La realidad final es que las Bolsas han cambiado y ya no son los gestores y analistas de las instituciones los que marcan la tendencia, sino los particulares, y lo hacen sin un análisis profundo de los fundamentales, pero ganan muchísimo dinero. Por ejemplo, con el bitcoin, que está ya cerca de los 30.000 dólares, han ganado el 270% este año, con Moderna más del 500% y con Tesla casi el 700%.
Esas revalorizaciones y algunas de las imágenes que las acompañan, como los confetis que lanza Robin Hood a sus clientes cuando completan una operación, nos remiten claramente a la idea del juego, del casino. También más propio de un casino que de una Bolsa sería lo sucedido con Nikola, el fabricante de camiones eléctricos que quería seguir los pasos de Tesla y que ha terminado siendo un gran fiasco. O con Zoom Technologies, una pequeña tecnológica que subió como la espuma en marzo porque los inversores la confundieron con Zoom Video Communications, y que luego se derrumbó cuando los inversores minoristas se dieron cuenta de que las acciones que compraban no eran las de la plataforma de videoconferencias sino las de otra empresa cuyo "ticker" se parecía mucho al de la empresa de videollamadas. Por no hablar de subidas tan espectaculares como las antes mencionadas de Tesla o del bitcoin, que rompen todos los modelos de valoración hasta ahora conocidos.
Sería fácil desacreditar las subidas de este año 2020 con estos y otros muchos ejemplos tachándolas de especulativas y de convertir las Bolsas en casinos de juego.
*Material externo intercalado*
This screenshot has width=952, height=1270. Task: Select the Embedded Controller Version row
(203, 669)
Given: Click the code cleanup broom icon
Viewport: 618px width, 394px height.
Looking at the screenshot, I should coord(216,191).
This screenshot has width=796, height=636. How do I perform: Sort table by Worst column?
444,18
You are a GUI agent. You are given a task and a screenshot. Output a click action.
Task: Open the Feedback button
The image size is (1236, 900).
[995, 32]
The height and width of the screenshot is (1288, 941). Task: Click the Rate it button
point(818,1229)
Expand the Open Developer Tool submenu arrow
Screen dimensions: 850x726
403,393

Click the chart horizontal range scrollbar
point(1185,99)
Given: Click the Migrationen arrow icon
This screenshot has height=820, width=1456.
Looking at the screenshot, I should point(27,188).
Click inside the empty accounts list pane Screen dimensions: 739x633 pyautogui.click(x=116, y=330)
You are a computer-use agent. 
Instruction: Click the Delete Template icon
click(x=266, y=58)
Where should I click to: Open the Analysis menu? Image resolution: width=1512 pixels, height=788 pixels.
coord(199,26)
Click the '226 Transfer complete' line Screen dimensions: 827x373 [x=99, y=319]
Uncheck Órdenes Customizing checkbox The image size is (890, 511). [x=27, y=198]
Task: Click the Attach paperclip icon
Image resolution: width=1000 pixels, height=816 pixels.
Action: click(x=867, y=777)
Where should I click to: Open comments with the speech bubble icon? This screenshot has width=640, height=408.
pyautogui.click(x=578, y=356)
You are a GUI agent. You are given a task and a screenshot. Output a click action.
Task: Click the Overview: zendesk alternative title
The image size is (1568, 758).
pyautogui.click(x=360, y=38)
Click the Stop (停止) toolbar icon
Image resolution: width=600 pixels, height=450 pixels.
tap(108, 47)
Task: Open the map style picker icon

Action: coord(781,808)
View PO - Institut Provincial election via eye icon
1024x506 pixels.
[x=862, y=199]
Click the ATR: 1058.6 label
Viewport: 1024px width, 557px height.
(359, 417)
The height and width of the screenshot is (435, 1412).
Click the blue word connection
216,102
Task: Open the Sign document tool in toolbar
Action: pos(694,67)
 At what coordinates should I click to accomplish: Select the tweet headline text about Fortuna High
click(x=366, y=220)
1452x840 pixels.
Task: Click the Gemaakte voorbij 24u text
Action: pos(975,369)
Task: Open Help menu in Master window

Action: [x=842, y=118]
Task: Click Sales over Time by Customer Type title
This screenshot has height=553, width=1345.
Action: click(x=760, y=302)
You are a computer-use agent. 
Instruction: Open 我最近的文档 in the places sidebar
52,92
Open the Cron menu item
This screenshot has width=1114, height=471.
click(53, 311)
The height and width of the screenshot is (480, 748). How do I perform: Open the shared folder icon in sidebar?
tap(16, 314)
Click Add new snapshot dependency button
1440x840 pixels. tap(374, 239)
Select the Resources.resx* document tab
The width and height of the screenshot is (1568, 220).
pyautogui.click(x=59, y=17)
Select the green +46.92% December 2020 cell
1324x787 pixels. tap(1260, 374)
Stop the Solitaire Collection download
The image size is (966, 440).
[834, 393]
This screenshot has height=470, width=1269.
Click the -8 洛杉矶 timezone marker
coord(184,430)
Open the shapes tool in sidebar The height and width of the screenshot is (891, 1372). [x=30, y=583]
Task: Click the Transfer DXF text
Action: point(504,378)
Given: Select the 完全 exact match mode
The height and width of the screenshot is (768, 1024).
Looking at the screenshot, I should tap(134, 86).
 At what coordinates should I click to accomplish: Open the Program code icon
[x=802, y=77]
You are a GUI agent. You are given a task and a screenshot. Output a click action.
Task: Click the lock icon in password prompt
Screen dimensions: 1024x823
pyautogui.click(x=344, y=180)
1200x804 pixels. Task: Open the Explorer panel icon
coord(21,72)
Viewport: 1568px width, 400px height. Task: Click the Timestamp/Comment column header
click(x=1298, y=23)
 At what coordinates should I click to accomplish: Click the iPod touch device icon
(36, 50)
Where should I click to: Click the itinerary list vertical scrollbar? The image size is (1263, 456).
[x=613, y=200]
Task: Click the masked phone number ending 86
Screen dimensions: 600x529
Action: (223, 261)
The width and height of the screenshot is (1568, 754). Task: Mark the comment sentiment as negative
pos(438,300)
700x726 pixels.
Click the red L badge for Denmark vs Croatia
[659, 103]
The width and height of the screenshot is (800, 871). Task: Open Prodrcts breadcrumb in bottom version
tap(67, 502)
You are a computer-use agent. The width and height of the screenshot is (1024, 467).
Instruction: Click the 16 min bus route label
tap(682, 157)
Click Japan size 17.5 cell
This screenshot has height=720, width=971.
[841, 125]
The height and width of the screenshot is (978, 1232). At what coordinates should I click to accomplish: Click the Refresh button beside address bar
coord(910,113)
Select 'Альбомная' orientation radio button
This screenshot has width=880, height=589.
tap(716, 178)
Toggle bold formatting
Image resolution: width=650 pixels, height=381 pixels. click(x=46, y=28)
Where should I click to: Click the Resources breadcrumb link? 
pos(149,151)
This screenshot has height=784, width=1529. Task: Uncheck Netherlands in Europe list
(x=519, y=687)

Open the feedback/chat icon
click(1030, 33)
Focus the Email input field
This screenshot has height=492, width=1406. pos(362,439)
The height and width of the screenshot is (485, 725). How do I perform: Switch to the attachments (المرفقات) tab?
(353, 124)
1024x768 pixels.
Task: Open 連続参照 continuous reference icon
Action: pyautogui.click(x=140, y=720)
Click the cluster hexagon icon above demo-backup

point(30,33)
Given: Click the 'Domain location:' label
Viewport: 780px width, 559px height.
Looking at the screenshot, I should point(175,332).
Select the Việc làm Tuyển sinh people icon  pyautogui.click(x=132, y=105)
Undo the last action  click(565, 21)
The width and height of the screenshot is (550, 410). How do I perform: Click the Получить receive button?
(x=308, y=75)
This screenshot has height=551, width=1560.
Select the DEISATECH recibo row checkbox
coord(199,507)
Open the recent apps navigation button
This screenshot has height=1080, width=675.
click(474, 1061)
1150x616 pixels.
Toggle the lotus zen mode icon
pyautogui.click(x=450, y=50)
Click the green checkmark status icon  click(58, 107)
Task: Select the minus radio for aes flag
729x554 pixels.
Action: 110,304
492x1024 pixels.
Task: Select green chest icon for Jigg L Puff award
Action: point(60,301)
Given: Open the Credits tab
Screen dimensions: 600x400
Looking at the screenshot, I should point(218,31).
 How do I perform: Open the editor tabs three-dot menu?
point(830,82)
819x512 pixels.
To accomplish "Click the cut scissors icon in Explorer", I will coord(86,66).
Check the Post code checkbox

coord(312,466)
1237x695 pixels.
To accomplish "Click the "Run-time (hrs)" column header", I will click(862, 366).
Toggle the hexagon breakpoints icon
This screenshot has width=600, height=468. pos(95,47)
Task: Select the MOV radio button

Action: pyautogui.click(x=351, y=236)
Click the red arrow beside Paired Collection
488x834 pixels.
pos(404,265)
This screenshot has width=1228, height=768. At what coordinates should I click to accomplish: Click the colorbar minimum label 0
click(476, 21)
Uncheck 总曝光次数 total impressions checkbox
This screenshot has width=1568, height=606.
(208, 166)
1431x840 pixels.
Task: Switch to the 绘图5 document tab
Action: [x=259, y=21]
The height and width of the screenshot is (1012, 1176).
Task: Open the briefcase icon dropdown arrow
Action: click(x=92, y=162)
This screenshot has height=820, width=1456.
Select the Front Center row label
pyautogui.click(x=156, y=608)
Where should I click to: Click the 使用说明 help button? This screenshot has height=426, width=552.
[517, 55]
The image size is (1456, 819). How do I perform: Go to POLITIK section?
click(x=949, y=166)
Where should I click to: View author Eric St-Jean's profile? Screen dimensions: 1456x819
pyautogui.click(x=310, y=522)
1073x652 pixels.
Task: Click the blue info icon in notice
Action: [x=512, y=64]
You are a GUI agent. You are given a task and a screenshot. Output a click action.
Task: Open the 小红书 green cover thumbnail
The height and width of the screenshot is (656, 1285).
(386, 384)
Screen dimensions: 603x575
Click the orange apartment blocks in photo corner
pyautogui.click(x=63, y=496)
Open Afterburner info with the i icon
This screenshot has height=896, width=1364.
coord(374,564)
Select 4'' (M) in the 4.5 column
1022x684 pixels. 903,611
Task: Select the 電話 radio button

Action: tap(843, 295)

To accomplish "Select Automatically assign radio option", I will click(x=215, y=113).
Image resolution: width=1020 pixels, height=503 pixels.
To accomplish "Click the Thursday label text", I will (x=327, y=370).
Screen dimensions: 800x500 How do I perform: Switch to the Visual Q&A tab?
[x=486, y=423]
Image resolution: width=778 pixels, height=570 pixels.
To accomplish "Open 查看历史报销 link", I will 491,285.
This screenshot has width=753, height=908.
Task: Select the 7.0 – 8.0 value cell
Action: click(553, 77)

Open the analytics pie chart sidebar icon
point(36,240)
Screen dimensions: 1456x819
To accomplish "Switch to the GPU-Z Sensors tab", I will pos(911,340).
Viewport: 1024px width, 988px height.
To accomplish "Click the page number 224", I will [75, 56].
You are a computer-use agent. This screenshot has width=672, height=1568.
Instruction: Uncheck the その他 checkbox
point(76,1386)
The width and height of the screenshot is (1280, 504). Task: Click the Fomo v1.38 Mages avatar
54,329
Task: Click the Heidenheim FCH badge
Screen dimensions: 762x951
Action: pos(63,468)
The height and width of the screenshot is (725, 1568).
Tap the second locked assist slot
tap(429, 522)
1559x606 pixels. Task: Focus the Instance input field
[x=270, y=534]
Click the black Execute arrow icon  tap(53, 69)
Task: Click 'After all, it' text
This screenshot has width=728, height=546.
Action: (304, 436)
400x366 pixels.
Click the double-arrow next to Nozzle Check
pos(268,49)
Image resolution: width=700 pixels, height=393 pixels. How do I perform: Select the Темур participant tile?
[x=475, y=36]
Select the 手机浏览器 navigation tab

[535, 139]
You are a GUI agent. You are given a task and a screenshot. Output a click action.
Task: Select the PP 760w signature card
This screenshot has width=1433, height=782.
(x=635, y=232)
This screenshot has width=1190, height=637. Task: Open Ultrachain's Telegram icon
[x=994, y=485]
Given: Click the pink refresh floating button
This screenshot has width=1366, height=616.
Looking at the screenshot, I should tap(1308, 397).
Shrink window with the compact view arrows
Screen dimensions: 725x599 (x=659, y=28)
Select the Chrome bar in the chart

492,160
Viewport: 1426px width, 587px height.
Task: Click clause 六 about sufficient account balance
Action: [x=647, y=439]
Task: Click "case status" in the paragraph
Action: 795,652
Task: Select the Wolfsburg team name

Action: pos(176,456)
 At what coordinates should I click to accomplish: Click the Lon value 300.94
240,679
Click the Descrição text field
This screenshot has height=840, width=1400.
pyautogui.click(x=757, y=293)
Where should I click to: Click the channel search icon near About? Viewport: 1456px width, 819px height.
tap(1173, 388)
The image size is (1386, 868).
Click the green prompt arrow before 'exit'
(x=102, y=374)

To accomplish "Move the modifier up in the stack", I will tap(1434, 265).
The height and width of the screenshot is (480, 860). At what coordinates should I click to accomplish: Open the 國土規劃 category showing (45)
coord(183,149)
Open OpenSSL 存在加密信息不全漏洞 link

Pero probablemente sería equivocado, porque 2020 nos deja también un mensaje de transformación, lo que venimos llamando la "K". Y esa "K", esa Bolsa de ganadores y perdedores va a quedar ahí, sometiendo a los inversores al reto de elegir bien, de elegir más "winners" que "losers". Puede haber una parte de juego en lo que ha pasado en las Bolsas este año, pero otra parte es anticipación de un futuro distinto, de un nuevo escenario post Covid que va a ser muy diferente del que conocíamos y al que deberemos ir adaptándonos.
Entramos en la última semana del año, también corta y semifestiva, en la que no esperamos nada que no sea cerrar bien el ejercicio. Con el Brexit aparentemente encauzado y con las vacunas ya distribuyéndose, nada parece interponerse entre las Bolsas y la felicidad, la enorme felicidad de ganar dinero tan fácilmente como se ha ganado en el 2020. Nada salvo una economía que no acaba de recuperar la normalidad y un virus que no termina de desaparecer.
A la espera de los nuevos "cisnes negros" que puedan sorprender a unos inversores ajenos al riesgo, afrontemos la recta final de 2020 con el espíritu más positivo que podamos.